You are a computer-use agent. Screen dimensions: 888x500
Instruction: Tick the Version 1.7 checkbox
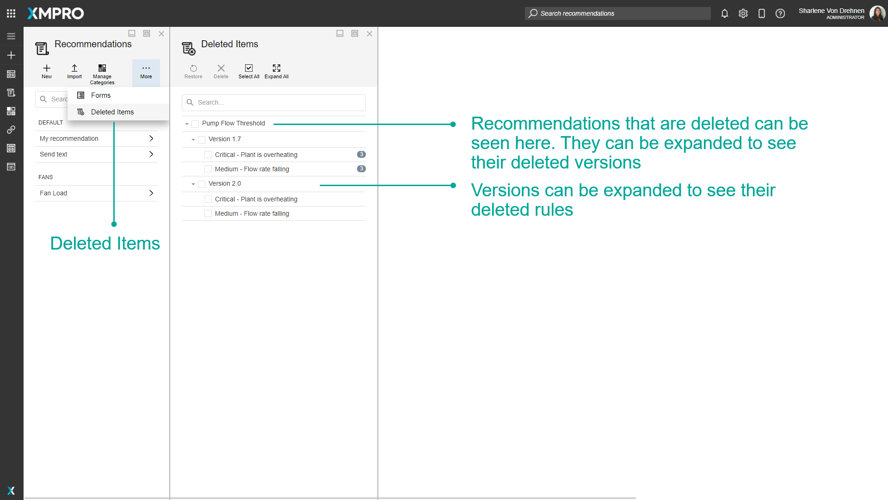[202, 139]
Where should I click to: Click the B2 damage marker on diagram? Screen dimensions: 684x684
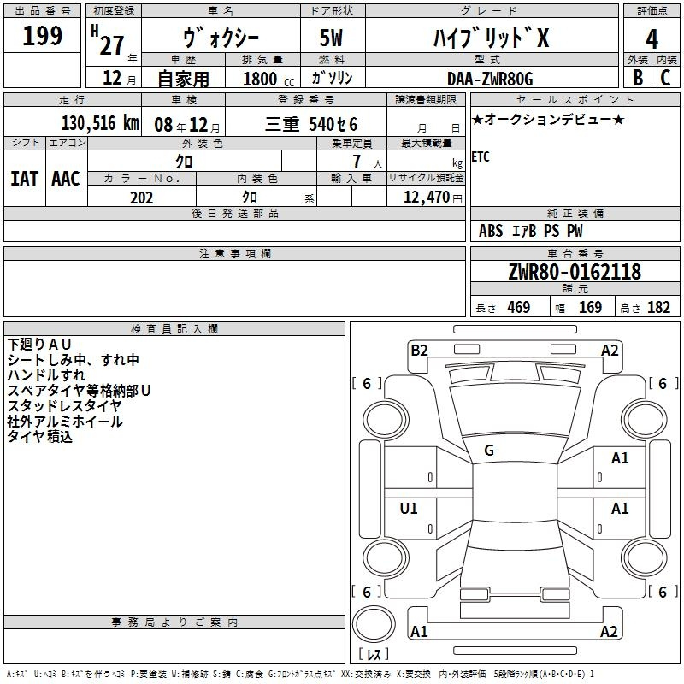point(419,349)
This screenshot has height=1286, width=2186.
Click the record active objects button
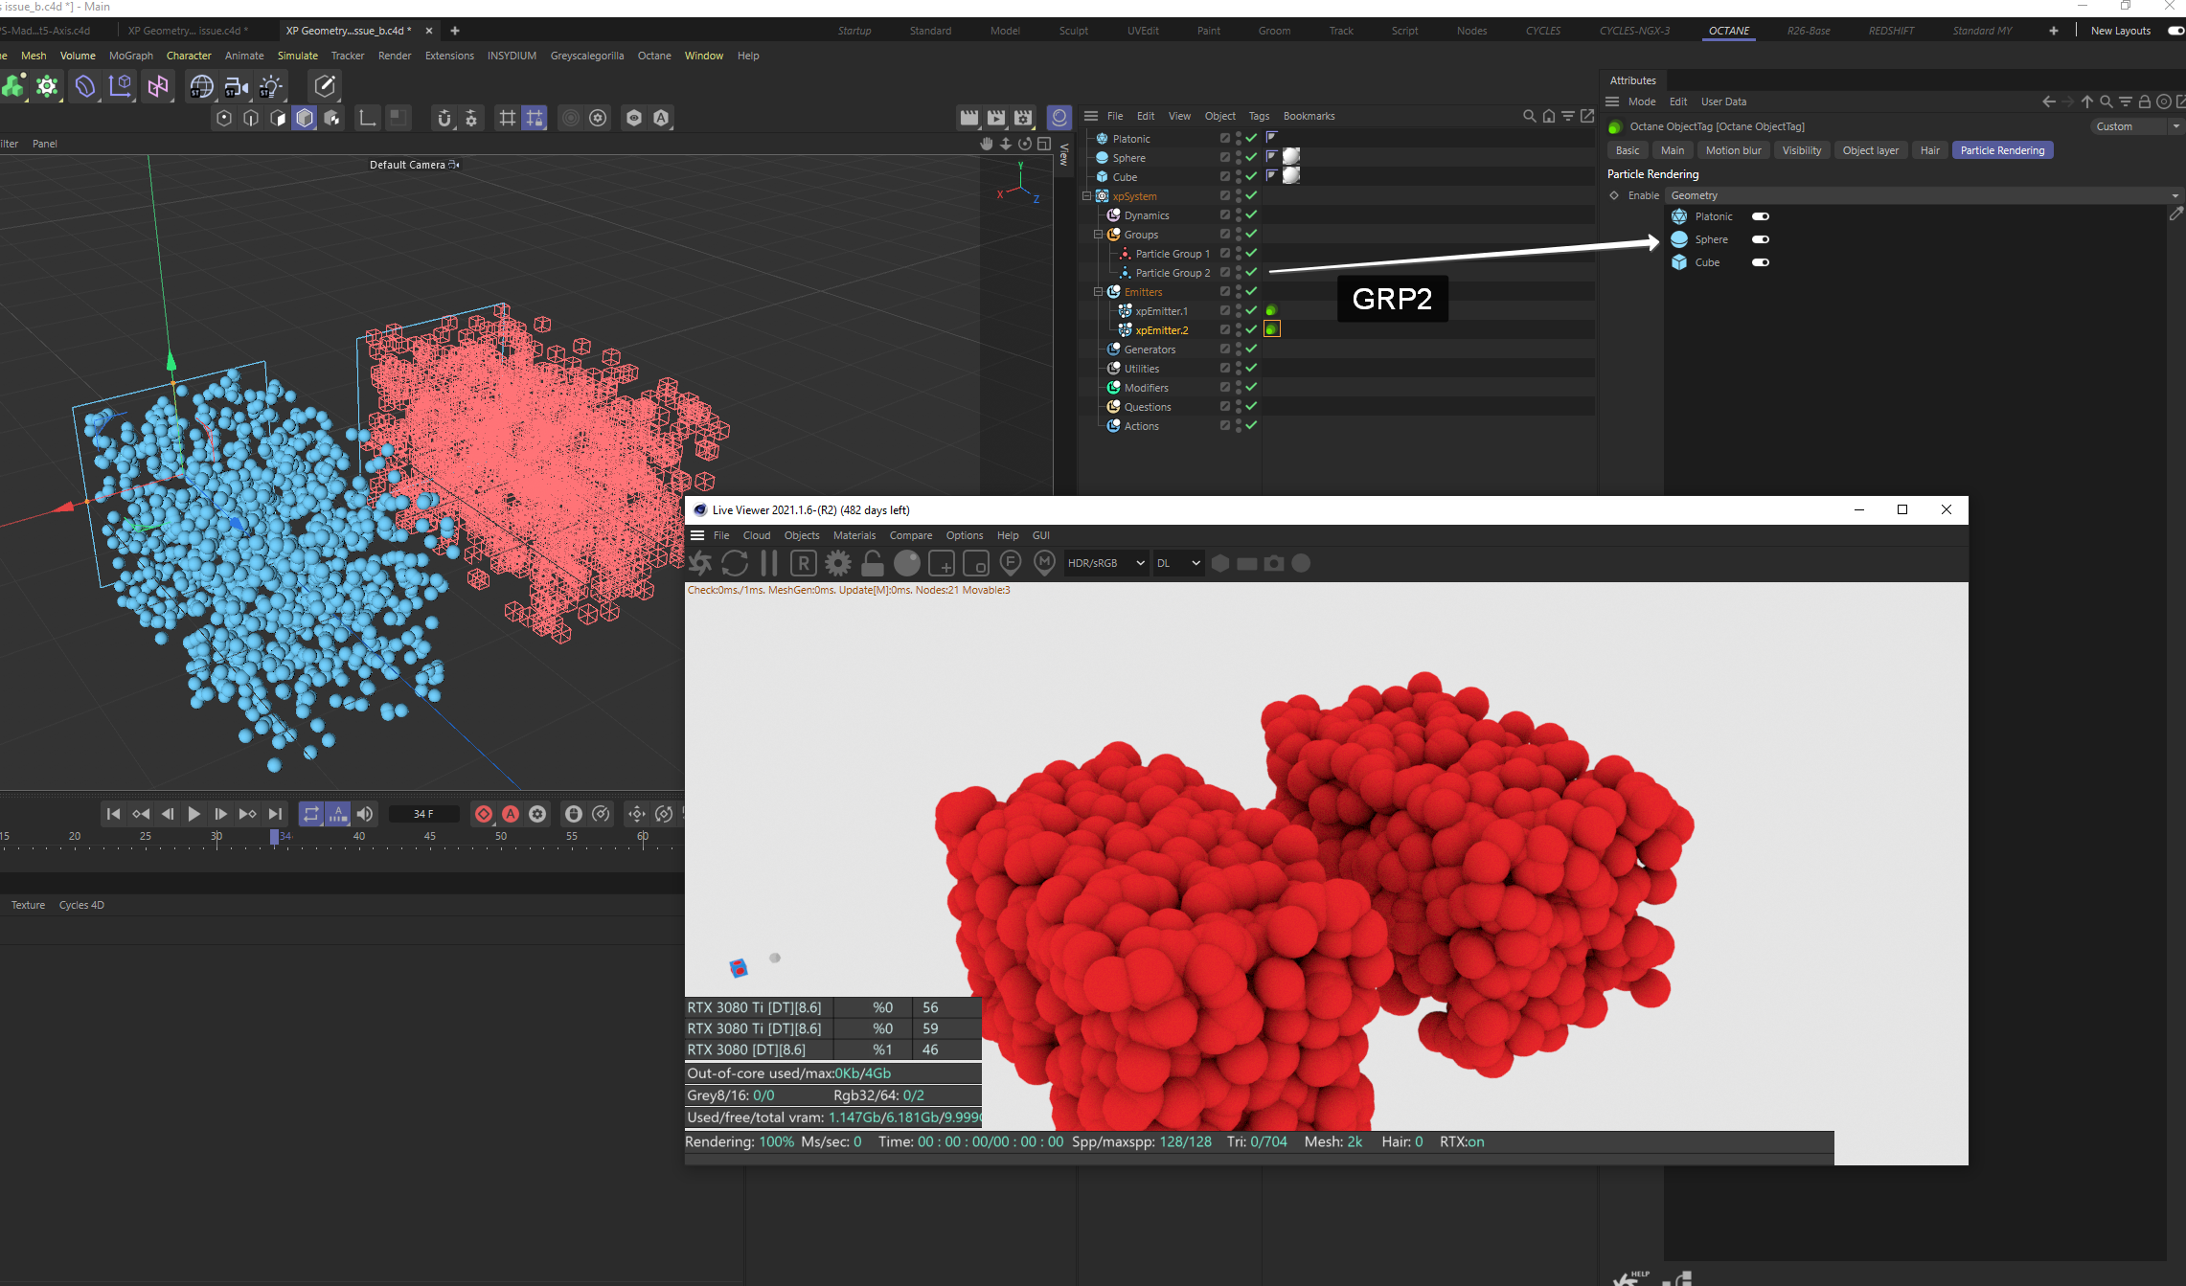click(484, 814)
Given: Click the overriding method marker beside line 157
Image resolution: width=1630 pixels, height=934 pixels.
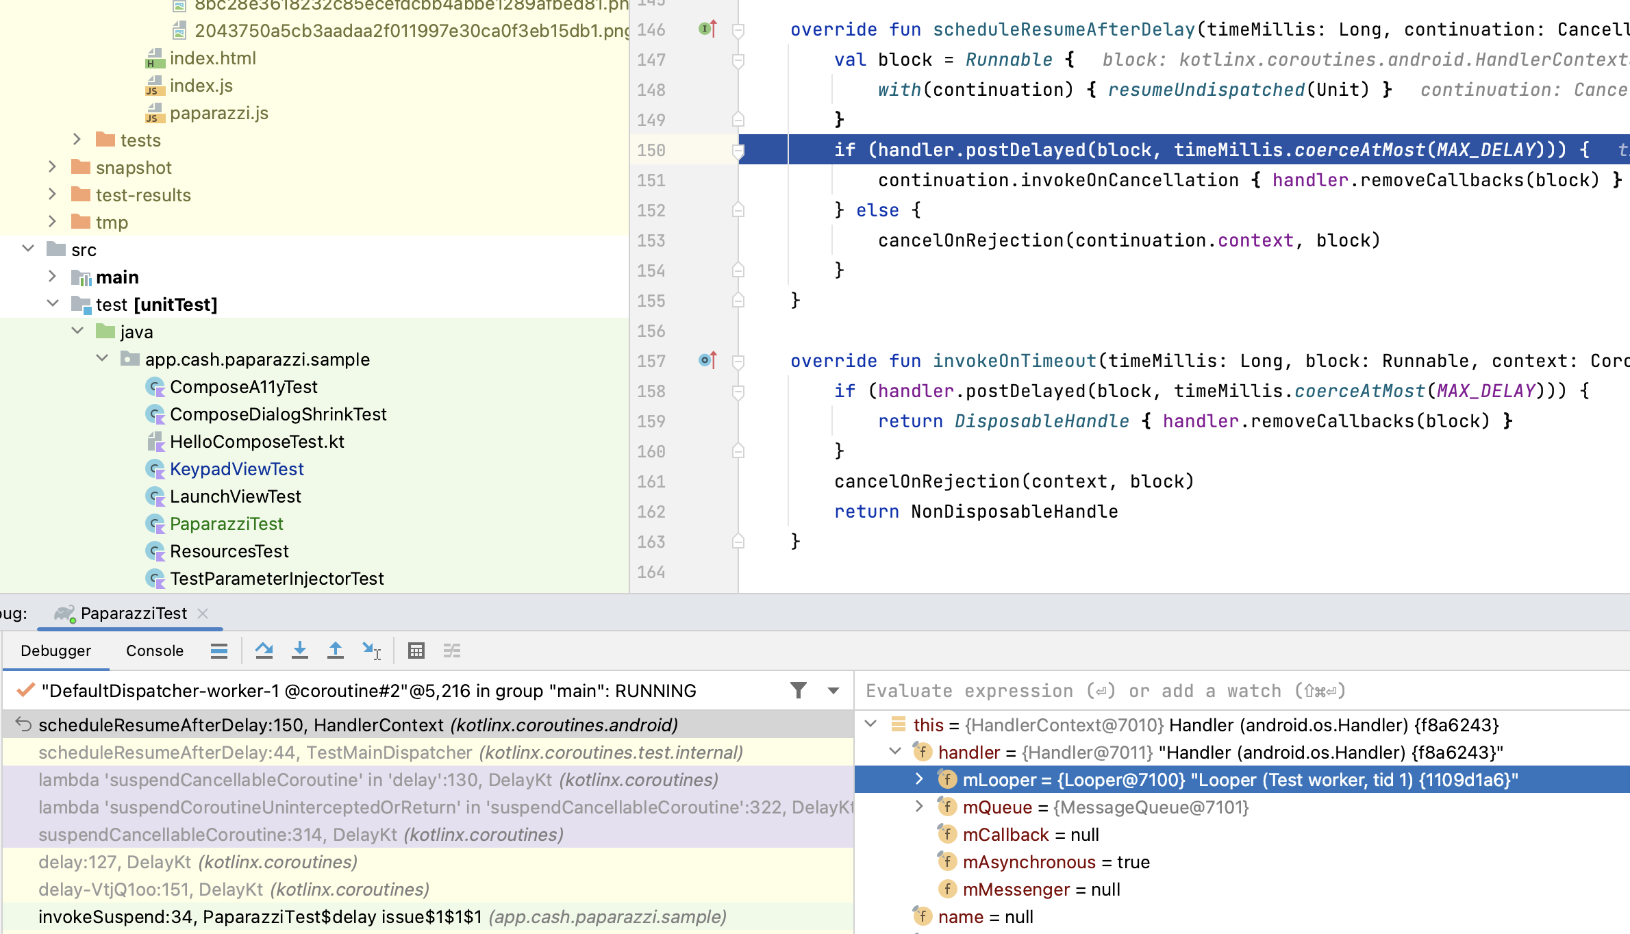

○ ○ ○

◆ **Description of the task**
Starting with the line containing "Given: Click the" and going on through the end of the data, write those lines again with "overriding" switched to "overridden" and everything else unchanged. Leave the pictures out of your answer.

◆ **Solution for this exercise**
Given: Click the overridden method marker beside line 157
Image resolution: width=1630 pixels, height=934 pixels.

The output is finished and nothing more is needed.